Zatrzymani za zmuszanie 18-latki do kopania własnego grobu – dramatyczne wydarzenia w Konstancinie-Jeziornie
Informacje o porwaniu młodej kobiety i próbie wymuszenia na niej wykopania sobie grobu stały się podstawą do aresztowania dwóch osób. Przestępstwo to zostało zgłoszone do Komendy Powiatowej Policji w Piasecznie. Zgłoszenie dotyczyło sytuacji, gdzie 18-letnia ofiara została brutalnie uprowadzona i przewieziona do odległego lasu.
Policja w Piasecznie otrzymała powiadomienie o tym zdarzeniu 6 czerwca, choć do incydentu doszło już 18 maja w miejscowości Konstancin-Jeziorna, na terenie województwa mazowieckiego. Ze zgłoszenia wynikało, że sprawcy, podróżujący czerwonym seatem, siłą zmusili młodą kobietę do wejścia do pojazdu, po czym udali się w kierunku Góry Kalwarii.
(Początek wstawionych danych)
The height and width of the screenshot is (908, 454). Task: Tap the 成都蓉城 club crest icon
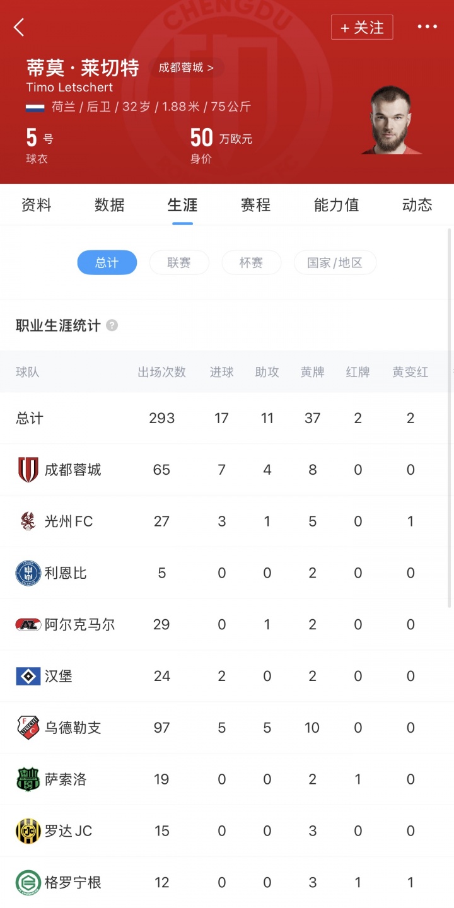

Aż brakowało szczegółów dotyczących tego straszliwego wydarzenia, jednak jedno było jasne – życie i zdrowie jakiejś osoby były zagrożone. Jak stwierdziła st. asp. Magdalena Gąsowska, każda minuta była cenna dla ustalenia, co dokładnie się wydarzyło. Policjanci natychmiast rozpoczęli poszukiwania i wkrótce odnaleźli porwaną kobietę.
18-letnia ofiara zidentyfikowała swoich porywaczy jako 34-letniego mężczyznę i jego 46-letnią partnerkę, którzy byli jej znajomymi. Oświadczyła, że ich działania były „odwetem za niekorzystne zeznania”, które obciążyły wspomnianą kobietę. Z relacji młodej kobiety wynikało, że para zmusiła ją do wykopania dla siebie grobu po przewiezieniu jej do lasu.